Por qué Debes Huir del Exchange
Los exchanges centralizados son empresas. Tienen cuentas bancarias, bases de datos y riesgos de insolvencia enormes. Al comprar ahí, tú solo adquieres un "pagaré" virtual, no la moneda real que fluye por la cadena.
Una Cold Wallet, al existir permanentemente desconectada, blinda y encapsula tus claves. Para firmar aprobaciones, se requerirá apretar los botones táctiles del pequeño dispositivo físico USB, neutralizando así los hackeos a través de Wi-Fi.
Instalación Básica: Configurar la Semilla (Seed Phrase)
Cuando arranques tu Trezor o Ledger, la máquina dictará una lotería de 12 o 24 palabras exclusivas para ti. Esa es la Semilla Maestra. Poseer ese papel, equivale a poseer billones si los tuvieras.
Debe ser copiada pacientemente a pluma y papel.

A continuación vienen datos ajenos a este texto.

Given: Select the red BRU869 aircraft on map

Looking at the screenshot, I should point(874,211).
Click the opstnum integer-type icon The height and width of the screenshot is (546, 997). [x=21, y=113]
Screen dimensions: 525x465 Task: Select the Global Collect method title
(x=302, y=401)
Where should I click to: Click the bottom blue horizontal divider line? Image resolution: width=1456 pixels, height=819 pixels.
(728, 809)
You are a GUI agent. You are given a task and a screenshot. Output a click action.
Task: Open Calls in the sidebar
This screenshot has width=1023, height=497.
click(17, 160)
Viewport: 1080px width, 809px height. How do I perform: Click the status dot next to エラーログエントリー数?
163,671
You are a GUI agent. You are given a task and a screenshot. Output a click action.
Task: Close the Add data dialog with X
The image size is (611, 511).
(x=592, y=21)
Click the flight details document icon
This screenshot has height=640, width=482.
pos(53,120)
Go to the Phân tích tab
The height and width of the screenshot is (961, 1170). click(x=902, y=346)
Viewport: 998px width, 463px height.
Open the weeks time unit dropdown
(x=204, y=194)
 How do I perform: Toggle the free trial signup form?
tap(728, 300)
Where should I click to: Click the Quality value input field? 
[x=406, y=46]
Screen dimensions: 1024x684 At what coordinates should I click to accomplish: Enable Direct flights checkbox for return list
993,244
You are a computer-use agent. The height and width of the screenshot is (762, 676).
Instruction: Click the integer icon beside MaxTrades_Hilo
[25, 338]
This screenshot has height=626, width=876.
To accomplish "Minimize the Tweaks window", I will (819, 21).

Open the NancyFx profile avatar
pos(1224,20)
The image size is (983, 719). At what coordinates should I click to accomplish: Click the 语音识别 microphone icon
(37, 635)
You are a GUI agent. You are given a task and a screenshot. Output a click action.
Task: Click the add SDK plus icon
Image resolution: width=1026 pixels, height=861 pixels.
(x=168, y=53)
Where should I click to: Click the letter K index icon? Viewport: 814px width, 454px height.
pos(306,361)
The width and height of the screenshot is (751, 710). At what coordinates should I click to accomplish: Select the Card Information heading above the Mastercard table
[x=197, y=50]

No le tomes fotografías, jamás. No la subas a tus "notas del celular". Si un hacker rastrea esa cadena de palabras a través de un simple Keylogger, extraerá todos tus ahorros a las sombras.
Transferencia y Testeo: La Regla de Oro
Pide y copia la "Dirección Cripto de Recepción" dictada en la App de tu billetera física. Esa infinita mezcla de Letras y Números es hacia donde apuntarás el misil financiero desde el Exchange.
La regla inquebrantable de la Blockchain es: siempre efectúa un Test-Mínimo ("Envía 10 Dólares"). Espera sudando unos minutos, y una vez compruebes el saldo exitoso en la Wallet Fría, reenvía sin dudar el grueso monumental de tu bolsa a la misma vía confirmada.